This year at the ‘Ugh’-scars

(Graphic by Wade Thompson).
(Graphic by Wade Thompson).

Ugh. It didn’t have the makings of a classic show by any means, but the 85th annual Oscars ceremony actually dwindled lower than my already modest expectations.  Starting with the announcement that Seth MacFarlane would be hosting, I knew it was just going to be one of those nights.

Before I start with the negatives though, I will admit that once it began, he was perceptively charming. MacFarlane is a performer at heart and he does have the right aura to be a host. His opening monologue even started out okay, and I did laugh at the Flying Nun bit, but the night ultimately slipped out of MacFarlane’s hands, as I expected it would. Jokes about Chris Brown and Mel Gibson were easy and unnecessary. Bits featuring “celebrity boobs” and a sock-puppet rendition of Flight seemed ripped from throwaway jokes on his TV show Family Guy, a show I haven’t cared for since I was 15. The pieces throughout the night seemed too akin to an episode of one of MacFarlane’s animated series; a random assortment of poop humour and bad pop culture references thrown randomly at an oscillating audience to see what will stick.

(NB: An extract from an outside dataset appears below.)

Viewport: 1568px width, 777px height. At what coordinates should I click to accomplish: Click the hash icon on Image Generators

My theory is that the Oscars thought they had found a personality with humour that, on paper, seemed to match Ricky Gervais, the Golden Globes host from 2011-12. Gervais walked the line between funny and offensive during his stint and if people didn’t love it, it was at least water cooler fodder the next morning. This year’s Academy Awards producers must have thought that MacFarlane was the right man to mimic that sentiment for their Oscars telecast. The problem? The Golden Globes are not the Academy Awards and Gervais’s humour does not boil down to a Comedy Central roast. The Oscars are a classy affair. They represent prestige and elegance. The Globes are the lesser-respected little brother who also provides a dinner because the show itself would be boring on it’s own.
MacFarlane is also, predominantly, a TV actor. I think David Letterman proved when he hosted in 1995, that TV performers should maybe try the Emmys before jumping to a film awards show. That being said, I will easily admit that MacFarlane was not the show’s only issue. Overall, it left me asking too many questions.

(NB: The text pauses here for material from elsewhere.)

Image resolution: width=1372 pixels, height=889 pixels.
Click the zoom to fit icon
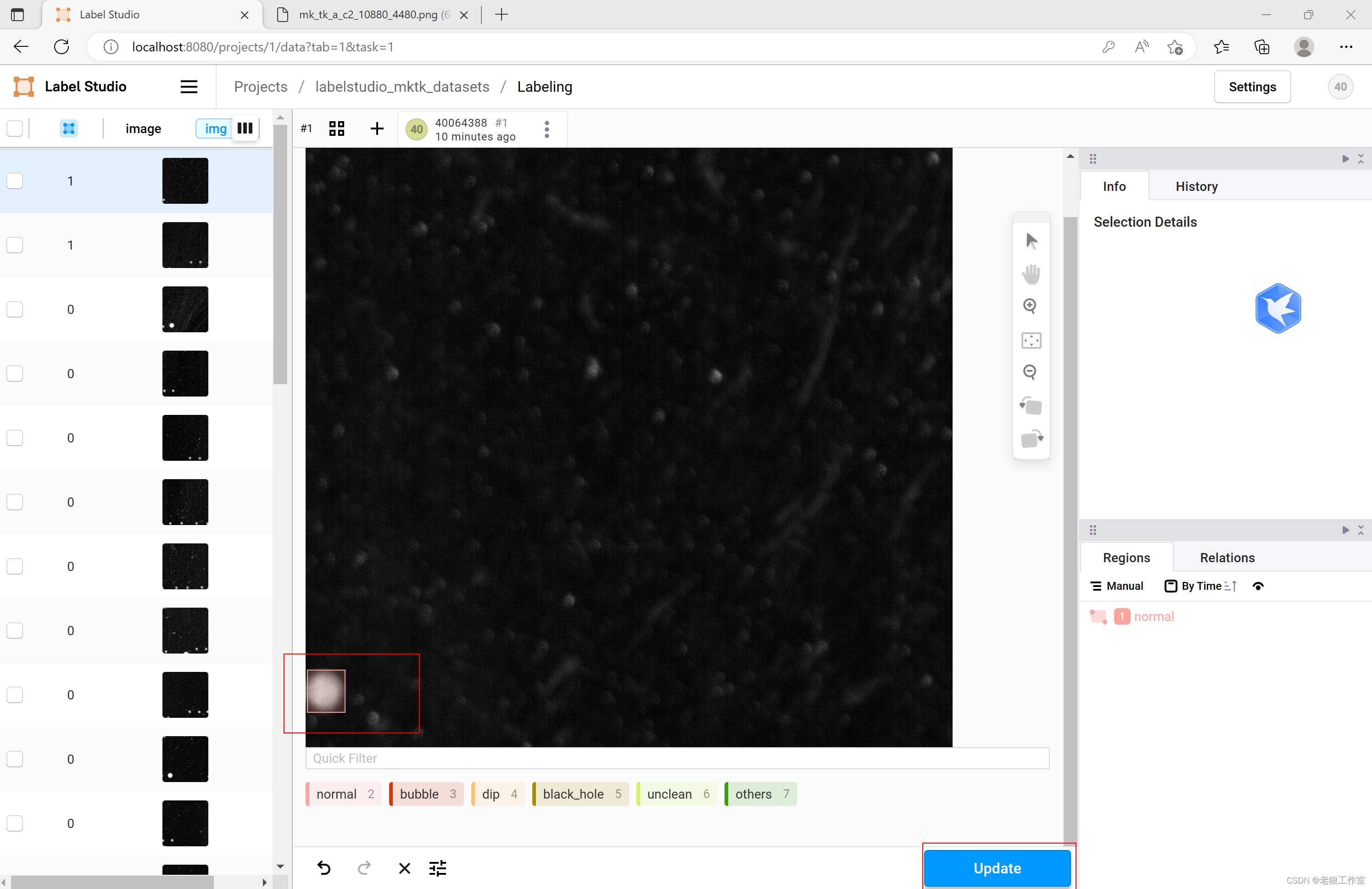(1031, 340)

Why were Charlize Theron, Channing Tatum, Joseph Gordon-Levitt and Daniel Radcliffe in the opening? What do they have to do with this year’s awards? (Or past awards, for that matter.) Of the bunch, only Theron is a former Oscar nominee or winner. And then William Shatner showed up. What does Captain Kirk have to do with anything? Same goes for Michelle Obama. Why did someone think a 20-minute opening was a good idea?

Why were there only three musicals in the “musical tribute” portion of the show? I’m fairly certain that there were more memorable, albeit “non-Oscar” musicals from the past ten years. I did think the Les Miserables cast killed it on stage, but why did a 2012 movie get that much stage time over any of its competition? Is long, volumous “Legolas” hair now a thing? Those cinematography and visual effects winners think so. There were five “Best Original Song” nominees, so why did we only get to hear two and a half of them? It’s distracting to only go half in on something like that. Was that James Bond retrospective supposed to be boring? And why was that the only montage of the night?

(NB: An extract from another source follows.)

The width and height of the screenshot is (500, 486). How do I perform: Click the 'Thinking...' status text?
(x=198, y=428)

All in all, there were very few memorable moments from the night. Adele’s performance was wonderful, as always. Daniel Day-Lewis was the only absolutely inspired speech. And Jennifer Lawrence falling up the stairs will forever be enshrined into Academy lore. But the host, the set and the presenters seemed to fall flat. None of it seemed to make a lasting impression. And while I must admit that I’m not sure it was as poor as the James Franco fiasco of 2010, it was still as uneven, perhaps more so.

The Oscars is about class. While the awards themselves have diminished to a self-referential joke, at least you should be able to count on the ceremony for some entertainment, and the 85th Oscars provided little in that category. Back to the drawing board, Academy. Might I suggest Kevin Spacey?